Vous signez avec un prestataire de trente personnes. Six mois plus tard, un incident révèle qu’une partie de la saisie est réalisée par une équipe de quinze personnes, dans un pays qui n’apparaît nulle part au contrat.

Personne n’a menti. La clause autorisant la sous-traitance figurait bien quelque part, rédigée assez large pour tout couvrir.

La sous-traitance en cascade désigne cette situation : votre prestataire direct confie tout ou partie de la mission à d’autres entreprises, qui peuvent elles-mêmes en confier une part à un troisième niveau. Le phénomène est légal, courant, et rarement visible depuis le contrat.

Le sujet est le plus souvent traité comme une formalité RGPD, ce qui est une erreur de cadrage : la chaîne concerne aussi la qualité, la sécurité, la continuité et la propriété de vos procédures. Les pages qui suivent donnent le vocabulaire utile, un questionnaire à envoyer avant signature, les clauses à imposer et la méthode pour auditer la chaîne pendant la mission.

Qu’est-ce que la sous-traitance en cascade ?

Le vocabulaire vient du droit des données et s’applique bien au-delà. Votre prestataire direct est le sous-traitant de rang 1. L’entreprise à laquelle il confie une part de la mission devient un sous-traitant ultérieur, ou sous-traitant de rang 2. Un troisième niveau existe aussi, plus souvent qu’on ne l’imagine.

Cinq configurations reviennent en permanence dans les prestations confiées par des PME.

Domaine Prestataire de rang 1 Sous-traitant fréquent Ce qui vous échappe
Service client Centre de contacts Équipe de nuit dans un autre fuseau Le lieu réel de traitement des appels
Informatique Agence de développement Freelances et studios offshore L’identité des personnes qui accèdent au code
Données Prestataire d’annotation Plateforme de micro-tâches Le profil et les conditions des exécutants
Marketing Agence conseil Studio de production, régie média La chaîne de validation des contenus
Comptabilité Cabinet d’expertise Centre de saisie délocalisé Le pays d’hébergement des pièces

 

Ce tableau se lit comme une grille de questions, pas comme une liste de suspects. Chaque ligne indique où regarder en priorité selon le type de prestation que vous confiez.

Aucune de ces situations n’est anormale. Un centre de contacts qui couvre une plage horaire élargie s’appuie presque toujours sur une équipe située ailleurs, et c’est souvent la bonne solution. Le problème apparaît quand vous l’apprenez après coup.

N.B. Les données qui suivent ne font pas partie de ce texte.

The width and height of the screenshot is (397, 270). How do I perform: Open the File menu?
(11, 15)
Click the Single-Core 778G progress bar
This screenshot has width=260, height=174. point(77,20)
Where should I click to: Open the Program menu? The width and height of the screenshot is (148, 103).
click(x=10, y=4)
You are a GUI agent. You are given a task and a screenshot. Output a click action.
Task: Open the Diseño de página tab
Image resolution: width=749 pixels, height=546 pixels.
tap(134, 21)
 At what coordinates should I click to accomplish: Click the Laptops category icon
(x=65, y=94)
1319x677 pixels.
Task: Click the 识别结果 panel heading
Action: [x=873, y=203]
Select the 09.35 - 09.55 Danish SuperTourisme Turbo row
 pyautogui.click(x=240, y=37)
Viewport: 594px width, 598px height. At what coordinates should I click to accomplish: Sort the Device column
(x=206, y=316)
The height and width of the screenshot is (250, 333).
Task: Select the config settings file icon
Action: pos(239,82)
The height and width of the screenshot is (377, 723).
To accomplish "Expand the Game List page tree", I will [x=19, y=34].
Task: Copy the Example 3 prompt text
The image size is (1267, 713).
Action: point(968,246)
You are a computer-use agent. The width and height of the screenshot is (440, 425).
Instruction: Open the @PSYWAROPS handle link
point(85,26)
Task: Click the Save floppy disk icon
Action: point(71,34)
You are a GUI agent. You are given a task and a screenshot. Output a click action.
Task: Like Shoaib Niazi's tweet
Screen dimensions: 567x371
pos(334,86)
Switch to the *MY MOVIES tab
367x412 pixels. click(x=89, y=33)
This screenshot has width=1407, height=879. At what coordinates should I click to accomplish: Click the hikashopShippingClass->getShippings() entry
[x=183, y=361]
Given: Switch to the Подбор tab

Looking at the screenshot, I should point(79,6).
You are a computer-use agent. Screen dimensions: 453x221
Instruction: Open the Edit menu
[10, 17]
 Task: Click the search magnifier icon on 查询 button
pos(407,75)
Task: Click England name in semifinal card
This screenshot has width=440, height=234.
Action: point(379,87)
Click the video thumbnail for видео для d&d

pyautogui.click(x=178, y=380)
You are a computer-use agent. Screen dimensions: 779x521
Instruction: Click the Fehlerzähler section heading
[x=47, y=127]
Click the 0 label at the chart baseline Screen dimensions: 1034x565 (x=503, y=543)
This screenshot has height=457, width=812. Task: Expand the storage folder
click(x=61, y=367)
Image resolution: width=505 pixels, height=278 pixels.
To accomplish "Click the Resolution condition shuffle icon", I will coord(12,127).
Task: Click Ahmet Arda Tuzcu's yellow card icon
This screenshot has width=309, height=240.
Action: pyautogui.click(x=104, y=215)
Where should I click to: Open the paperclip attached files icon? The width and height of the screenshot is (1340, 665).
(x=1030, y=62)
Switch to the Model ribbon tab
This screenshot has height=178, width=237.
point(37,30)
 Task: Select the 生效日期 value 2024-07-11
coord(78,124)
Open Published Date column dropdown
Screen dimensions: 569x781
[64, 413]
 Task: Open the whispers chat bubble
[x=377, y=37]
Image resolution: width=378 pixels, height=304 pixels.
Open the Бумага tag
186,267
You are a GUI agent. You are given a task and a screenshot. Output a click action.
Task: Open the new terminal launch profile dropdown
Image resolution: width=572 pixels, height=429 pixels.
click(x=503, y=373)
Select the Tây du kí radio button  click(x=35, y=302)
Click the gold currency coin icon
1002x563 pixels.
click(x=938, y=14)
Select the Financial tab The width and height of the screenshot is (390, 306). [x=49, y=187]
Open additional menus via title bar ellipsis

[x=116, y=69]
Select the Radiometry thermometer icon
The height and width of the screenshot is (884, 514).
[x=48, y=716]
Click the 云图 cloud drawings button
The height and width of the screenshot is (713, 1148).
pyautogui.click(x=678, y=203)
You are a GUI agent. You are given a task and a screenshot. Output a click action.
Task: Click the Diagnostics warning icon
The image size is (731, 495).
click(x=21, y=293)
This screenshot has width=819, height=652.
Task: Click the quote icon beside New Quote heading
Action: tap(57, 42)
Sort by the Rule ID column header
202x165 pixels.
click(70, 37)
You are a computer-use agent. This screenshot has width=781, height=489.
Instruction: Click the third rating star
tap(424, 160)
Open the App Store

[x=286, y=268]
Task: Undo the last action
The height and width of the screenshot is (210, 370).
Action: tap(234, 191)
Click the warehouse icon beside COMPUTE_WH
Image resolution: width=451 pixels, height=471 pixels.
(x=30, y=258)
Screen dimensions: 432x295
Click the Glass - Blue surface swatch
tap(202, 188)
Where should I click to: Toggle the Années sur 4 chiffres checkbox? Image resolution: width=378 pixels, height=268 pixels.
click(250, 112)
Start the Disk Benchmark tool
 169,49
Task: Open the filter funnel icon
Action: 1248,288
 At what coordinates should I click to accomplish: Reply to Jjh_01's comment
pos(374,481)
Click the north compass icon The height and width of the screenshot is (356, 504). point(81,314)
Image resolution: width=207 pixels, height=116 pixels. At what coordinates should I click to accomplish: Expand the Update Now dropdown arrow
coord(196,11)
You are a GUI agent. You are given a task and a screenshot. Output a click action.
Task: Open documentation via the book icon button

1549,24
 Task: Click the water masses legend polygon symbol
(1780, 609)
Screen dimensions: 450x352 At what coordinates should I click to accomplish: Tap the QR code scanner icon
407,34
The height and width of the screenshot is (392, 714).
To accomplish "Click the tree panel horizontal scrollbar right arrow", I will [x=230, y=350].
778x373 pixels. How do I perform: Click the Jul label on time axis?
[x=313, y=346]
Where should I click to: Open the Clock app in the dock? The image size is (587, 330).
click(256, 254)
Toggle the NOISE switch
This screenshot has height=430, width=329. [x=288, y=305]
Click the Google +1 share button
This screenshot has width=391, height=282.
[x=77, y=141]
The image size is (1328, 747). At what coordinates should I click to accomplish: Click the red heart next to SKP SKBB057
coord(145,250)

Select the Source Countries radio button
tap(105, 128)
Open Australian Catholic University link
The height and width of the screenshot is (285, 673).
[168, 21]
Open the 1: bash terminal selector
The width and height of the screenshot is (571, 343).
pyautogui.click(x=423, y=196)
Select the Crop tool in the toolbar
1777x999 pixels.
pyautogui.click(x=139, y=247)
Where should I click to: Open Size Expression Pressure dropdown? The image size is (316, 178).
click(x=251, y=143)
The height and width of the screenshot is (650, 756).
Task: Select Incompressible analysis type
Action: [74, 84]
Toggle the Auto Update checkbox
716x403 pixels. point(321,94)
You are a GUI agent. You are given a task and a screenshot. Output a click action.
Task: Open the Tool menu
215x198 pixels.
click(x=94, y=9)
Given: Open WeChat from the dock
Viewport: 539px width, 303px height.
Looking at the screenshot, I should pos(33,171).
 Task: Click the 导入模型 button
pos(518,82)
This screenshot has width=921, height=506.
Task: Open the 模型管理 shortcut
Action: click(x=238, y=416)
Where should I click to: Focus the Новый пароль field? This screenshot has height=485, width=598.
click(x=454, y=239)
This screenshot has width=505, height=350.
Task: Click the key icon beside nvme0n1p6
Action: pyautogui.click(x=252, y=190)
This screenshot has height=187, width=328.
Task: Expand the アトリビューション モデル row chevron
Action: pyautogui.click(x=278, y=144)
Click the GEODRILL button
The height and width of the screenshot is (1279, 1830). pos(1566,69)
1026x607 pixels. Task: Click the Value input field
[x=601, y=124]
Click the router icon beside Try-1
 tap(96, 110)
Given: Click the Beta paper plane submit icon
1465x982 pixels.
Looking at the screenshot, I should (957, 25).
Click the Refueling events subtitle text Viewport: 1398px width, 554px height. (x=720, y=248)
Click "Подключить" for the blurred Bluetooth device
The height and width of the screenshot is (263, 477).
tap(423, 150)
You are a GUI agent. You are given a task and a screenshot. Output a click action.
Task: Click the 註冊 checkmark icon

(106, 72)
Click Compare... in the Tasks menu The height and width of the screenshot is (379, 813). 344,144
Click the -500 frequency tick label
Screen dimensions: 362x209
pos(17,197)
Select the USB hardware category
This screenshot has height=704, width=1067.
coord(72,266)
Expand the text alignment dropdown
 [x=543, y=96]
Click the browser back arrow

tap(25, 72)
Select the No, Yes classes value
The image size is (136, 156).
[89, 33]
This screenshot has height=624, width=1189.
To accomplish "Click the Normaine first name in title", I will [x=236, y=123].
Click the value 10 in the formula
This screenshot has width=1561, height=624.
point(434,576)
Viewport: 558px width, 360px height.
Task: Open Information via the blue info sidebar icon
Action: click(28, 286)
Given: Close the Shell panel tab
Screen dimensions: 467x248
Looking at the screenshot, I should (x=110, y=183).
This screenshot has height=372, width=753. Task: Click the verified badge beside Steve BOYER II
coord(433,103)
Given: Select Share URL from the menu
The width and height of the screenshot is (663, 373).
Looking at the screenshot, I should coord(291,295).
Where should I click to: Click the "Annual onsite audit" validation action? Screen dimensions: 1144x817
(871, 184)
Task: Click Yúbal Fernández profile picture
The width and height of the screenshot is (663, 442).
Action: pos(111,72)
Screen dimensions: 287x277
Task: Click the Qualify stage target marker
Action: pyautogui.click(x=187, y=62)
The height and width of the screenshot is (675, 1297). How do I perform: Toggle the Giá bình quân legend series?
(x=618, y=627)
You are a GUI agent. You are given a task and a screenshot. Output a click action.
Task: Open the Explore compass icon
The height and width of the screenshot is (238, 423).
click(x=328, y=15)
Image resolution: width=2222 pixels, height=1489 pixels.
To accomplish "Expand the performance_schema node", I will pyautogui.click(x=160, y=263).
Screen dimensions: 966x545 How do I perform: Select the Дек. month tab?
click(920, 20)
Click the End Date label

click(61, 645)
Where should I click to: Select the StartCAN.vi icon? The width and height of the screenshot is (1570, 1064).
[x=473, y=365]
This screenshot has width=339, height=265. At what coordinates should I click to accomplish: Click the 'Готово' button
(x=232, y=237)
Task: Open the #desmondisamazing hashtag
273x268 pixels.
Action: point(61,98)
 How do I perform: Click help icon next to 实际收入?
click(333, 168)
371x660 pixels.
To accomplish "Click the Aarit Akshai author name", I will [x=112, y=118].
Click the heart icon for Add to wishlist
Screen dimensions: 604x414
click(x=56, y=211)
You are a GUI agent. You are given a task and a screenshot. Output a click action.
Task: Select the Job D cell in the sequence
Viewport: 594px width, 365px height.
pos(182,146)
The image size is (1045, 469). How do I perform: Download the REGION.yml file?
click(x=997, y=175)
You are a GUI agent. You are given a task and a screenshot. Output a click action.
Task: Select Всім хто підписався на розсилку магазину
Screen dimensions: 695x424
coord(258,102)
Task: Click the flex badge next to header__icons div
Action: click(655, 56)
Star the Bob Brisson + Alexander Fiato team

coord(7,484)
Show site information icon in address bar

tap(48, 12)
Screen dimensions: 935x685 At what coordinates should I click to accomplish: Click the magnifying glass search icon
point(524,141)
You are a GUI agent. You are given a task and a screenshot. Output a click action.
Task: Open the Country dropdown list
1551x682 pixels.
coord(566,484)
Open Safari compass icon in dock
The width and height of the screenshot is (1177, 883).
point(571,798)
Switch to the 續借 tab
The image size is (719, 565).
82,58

Une confusion revient souvent. La sous-traitance se distingue de la mise à disposition de personnel, où une personne extérieure travaille sous votre autorité et dans vos outils. Dans le premier cas, vous achetez un résultat sans maîtriser l’exécution. Dans le second, vous pilotez directement.

Pourquoi les chaînes s’allongent

Trois mécanismes expliquent cet allongement. La spécialisation d’abord, parce que personne ne maîtrise tout. L’élasticité ensuite, un pic de volume se traitant plus vite en louant de la capacité qu’en recrutant. Le coût enfin, quand un rang supplémentaire absorbe une pression tarifaire.

Des signes apparaissent dès l’appel d’offres. Une capacité annoncée sans commune mesure avec l’effectif visible, une couverture horaire de 24 heures chez un prestataire de vingt personnes, ou des références clients situées dans des zones où le fournisseur n’a pas de bureau.

Ce dernier point mérite votre attention. Une remise obtenue en fin de négociation se finance parfois par un transfert vers un rang inférieur, avec des conditions de travail et de contrôle que vous n’avez pas validées. Les montages décrits dans notre guide sur l’externalisation en Inde illustrent bien cette mécanique.

Pourquoi ce sujet dépasse-t-il le RGPD ?

Le RGPD encadre le volet données. Il ne dit rien du reste, qui pèse pourtant autant dans une relation d’externalisation.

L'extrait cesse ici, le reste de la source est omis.